**Source document**

Segment Open

Re: [htdig] Indexing URLs


Subject: Re: [htdig] Indexing URLs
From: Gilles Detillieux (grdetil@scrc.umanitoba.ca)
Date: Wed Sep 27 2000 - 13:48:59 PDT


According to Vincent Queru:
> But I still have one more question : I had included a META NAME="robots"
> VALUE=noindex" tag in the page containing the links but they still got indexed, is
> that normal ?
>
> Furthermore, it is not the link description that got indexed but the link itself
> (ie. the URL contained in the A HREF tag).

Yes, that is normal behaviour. You'd need content="none" or
content="noindex, nofollow" to disable both text indexing and link
following.

See http://www.htdig.org/FAQ.html#q4.15 and follow the links for
additional documentation.

... and in a followup message...
> Anyway using the description_factor=0 DID solve the problem, so I won't
> bother you any more with my questions unless you think there might be
> a problem somewhere else :
>
> The URLs encountered all contain numbers and as I turned the number
> indexing on, this is probably the reason why they got indexed in
> first place although they do not appear as such between the <A HREF>
> and </A> tag.

I don't know if it's a problem as such, but I don't think you were
thorough enough in looking for URLs used as link descriptions. The
description_factor attribute ONLY affects text between the <A HREF>
and </A> tags, so if setting it to 0 made the offending URLs disappear
from the index, they must be between anchor tags somewhere in your
files.

Segment Closed

**Records shown**

Segment Open

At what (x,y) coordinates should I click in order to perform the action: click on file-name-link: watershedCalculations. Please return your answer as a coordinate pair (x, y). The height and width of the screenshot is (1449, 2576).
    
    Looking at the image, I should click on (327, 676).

Segment Closed
Segment Open

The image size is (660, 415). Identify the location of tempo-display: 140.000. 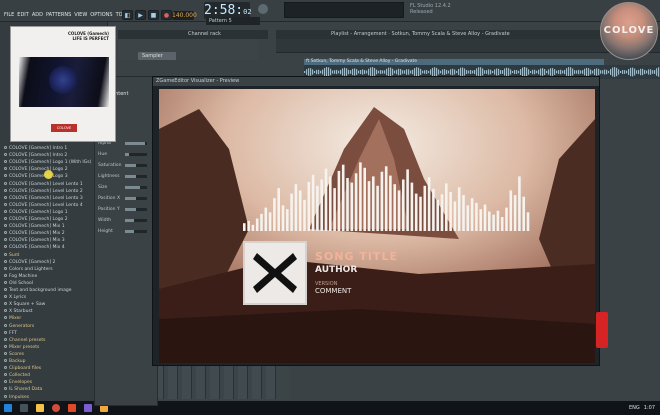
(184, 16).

Segment Closed

**Tasks and exercises**
1 – In the htdig thread on indexing URLs above, translate this sentence into French: "The description_factor attribute ONLY affects text between the <A HREF> and </A> tags, so if setting it to 0 made the offending URLs disappear from the index, they must be between anchor tags somewhere in your files."
2 – Condense the paragraph beginning "I don't know if it's a problem as such" in the htdig thread on indexing URLs into a short bulleted list that retains its main facts.

**Answers for the tasks**
1 – L'attribut description_factor n'affecte QUE le texte situé entre les balises <A HREF> et </A> ; par conséquent, si le fait de le régler sur 0 a fait disparaître de l'index les URL problématiques, celles-ci doivent se trouver entre des balises d'ancrage quelque part dans vos fichiers.

2 –
- The writer is unsure whether this is a problem in itself but believes the search for URLs used as link descriptions was not thorough enough.
- The description_factor attribute affects only text between the <A HREF> and </A> tags.
- Because setting it to 0 removed the offending URLs from the index, those URLs must appear between anchor tags somewhere in the files.